■ To do
Put every line of the records below into a Markdown table with the columns Row and Line. Number the rows in order starting at 1, and skip blank lines.

■ Material to process

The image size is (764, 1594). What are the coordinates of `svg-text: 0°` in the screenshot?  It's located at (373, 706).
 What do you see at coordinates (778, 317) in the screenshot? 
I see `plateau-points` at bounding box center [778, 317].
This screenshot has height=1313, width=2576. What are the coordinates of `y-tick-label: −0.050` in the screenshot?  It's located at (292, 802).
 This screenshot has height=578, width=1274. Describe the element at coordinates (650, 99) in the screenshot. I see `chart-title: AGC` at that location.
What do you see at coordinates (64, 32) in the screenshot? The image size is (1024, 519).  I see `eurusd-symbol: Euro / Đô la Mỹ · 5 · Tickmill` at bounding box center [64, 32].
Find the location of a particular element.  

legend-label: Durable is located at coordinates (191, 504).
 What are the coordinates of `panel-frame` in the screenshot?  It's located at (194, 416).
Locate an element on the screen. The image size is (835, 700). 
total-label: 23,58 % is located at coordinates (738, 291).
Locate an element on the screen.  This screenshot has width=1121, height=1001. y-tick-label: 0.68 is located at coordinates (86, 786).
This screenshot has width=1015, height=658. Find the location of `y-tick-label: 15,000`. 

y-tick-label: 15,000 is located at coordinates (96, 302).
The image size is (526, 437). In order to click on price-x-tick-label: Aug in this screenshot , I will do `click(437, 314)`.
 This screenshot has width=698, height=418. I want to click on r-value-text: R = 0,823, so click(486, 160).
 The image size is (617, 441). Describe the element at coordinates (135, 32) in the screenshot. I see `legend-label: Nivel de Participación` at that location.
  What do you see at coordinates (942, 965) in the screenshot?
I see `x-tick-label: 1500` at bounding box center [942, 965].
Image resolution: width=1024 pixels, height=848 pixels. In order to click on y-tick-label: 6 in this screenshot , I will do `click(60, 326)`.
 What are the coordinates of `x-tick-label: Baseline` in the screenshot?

■ The answer
| Row | Line |
|---|---|
| 1 | The image size is (764, 1594). What are the coordinates of `svg-text: 0°` in the screenshot?  It's located at (373, 706). |
| 2 |  What do you see at coordinates (778, 317) in the screenshot?  |
| 3 | I see `plateau-points` at bounding box center [778, 317]. |
| 4 | This screenshot has height=1313, width=2576. What are the coordinates of `y-tick-label: −0.050` in the screenshot?  It's located at (292, 802). |
| 5 |  This screenshot has height=578, width=1274. Describe the element at coordinates (650, 99) in the screenshot. I see `chart-title: AGC` at that location. |
| 6 | What do you see at coordinates (64, 32) in the screenshot? The image size is (1024, 519).  I see `eurusd-symbol: Euro / Đô la Mỹ · 5 · Tickmill` at bounding box center [64, 32]. |
| 7 | Find the location of a particular element.   |
| 8 | legend-label: Durable is located at coordinates (191, 504). |
| 9 |  What are the coordinates of `panel-frame` in the screenshot?  It's located at (194, 416). |
| 10 | Locate an element on the screen. The image size is (835, 700).  |
| 11 | total-label: 23,58 % is located at coordinates (738, 291). |
| 12 | Locate an element on the screen.  This screenshot has width=1121, height=1001. y-tick-label: 0.68 is located at coordinates (86, 786). |
| 13 | This screenshot has width=1015, height=658. Find the location of `y-tick-label: 15,000`.  |
| 14 | y-tick-label: 15,000 is located at coordinates (96, 302). |
| 15 | The image size is (526, 437). In order to click on price-x-tick-label: Aug in this screenshot , I will do `click(437, 314)`. |
| 16 |  This screenshot has width=698, height=418. I want to click on r-value-text: R = 0,823, so click(486, 160). |
| 17 |  The image size is (617, 441). Describe the element at coordinates (135, 32) in the screenshot. I see `legend-label: Nivel de Participación` at that location. |
| 18 |   What do you see at coordinates (942, 965) in the screenshot? |
| 19 | I see `x-tick-label: 1500` at bounding box center [942, 965]. |
| 20 | Image resolution: width=1024 pixels, height=848 pixels. In order to click on y-tick-label: 6 in this screenshot , I will do `click(60, 326)`. |
| 21 |  What are the coordinates of `x-tick-label: Baseline` in the screenshot? |